Typically, data cleansing will involve one or more of the following SSIS tasks:
- Lookup Transform – performs a lookup using a join to another table, adding columns from the lookup to the data flow
- Character Map – for string data, this transform applies a variety of string functions to the input column (changing case, for example)
- Copy/Map – create a copy of a column
- Data Conversion – convert data types from one to another
- Derived Column – use this task to create or replace existing data by concatenation, exploding, applying calculations, and doing comparisons
- Fuzzy Lookup – a component you can use for inexact matching
- Fuzzy Grouping – uses algorithms to match or group disparate data to a configurable degree of accuracy
In future posts, I will demonstrate how many of these tasks work (likely through a SQL Server 2008 lens).

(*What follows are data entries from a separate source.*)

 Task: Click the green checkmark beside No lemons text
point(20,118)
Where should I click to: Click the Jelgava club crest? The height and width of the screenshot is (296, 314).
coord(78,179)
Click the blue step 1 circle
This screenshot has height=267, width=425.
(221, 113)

Hand Coding with Visual FoxPro (VFP9)
I’ve done a ton of VFP-related data cleansing over the past decade. Of course, VFP doesn’t have any fancy squares that turn green when a cleansing operation succeeds (or red when it fails!), but the language itself will give you everything you need to start cleansing data with little effort. I started trying to count the number of different commands you could use for cleaning in VFP. I stopped when I hit 50. There are likely more than a 100. Commands like SUBSTRING, ALLTRIM, CHRTRAN, LEFT, RIGHT, OCCURS, AT, LOWER, PROPER, SOUNDEX, LIKE, TRANSFORM, etc. Consult with the Visual FoxPro documentation or resources such as The Visual FoxPro Wiki for more details regarding VFP’s language features. I know this is a bit of a cop-out on my part but hey, I could spend days trying to summarize the capabilities.
What I can do is share some data cleansing / VFP implementation experience with you. The Logical Data Map (LDM) is a mapping document (sometimes done in Excel or relational database if you prefer) that tells you all of the source-to-target mappings for the integration. In VFP, you can create a VFP table (or tables) and embed cleansing code snippets into memo fields. This code can execute as part of a metadata-driven cleansing engine. I demonstrate how this can work in my articles for Advisor media. You can see some examples in my FoxForward material as well (see: 2007 Fox Forward Presentation Logical Data Map Database).
From here
Both SSIS and VFP have great data cleansing capabilities; in both systems, data cleansing is easy. In VFP, you can expect a mature language and blazing speeds (FoxPro is excellent when working with string data). SSIS makes it very easy to derive columns and change data types. SSIS can also make use of multiple processors and has some good built-in logging functionality. In the end, I prefer VFP because it is much easier to work with FoxPro’s languange (as oposed to VB and the SSIS expression language). Also, in VFP I find it much easier to manage metadata and the LDM.
In the next article, I’ll discuss the Error Event Management subsystem and how VFP and SSIS can deal with that!
#1 by Santosh at May 7th, 2008
| Quote
Hi Tod,
Your articles are very useful. If you add few examples developed in SSIS 2005 for each subsystem, it would be a great help.
Thanks and Regards
Santosh
#2 by Tod McKenna at May 7th, 2008
| Quote
Hi Santosh,
I’ve posted a reply comment for you here: http://blog.todmeansfox.com/2008/02/08/etl-subsystem-5-error-event-management/
Regards,
Tod
#3 by Chris Johnson at May 13th, 2010
| Quote
great post. i read these every week. Keep up the good work.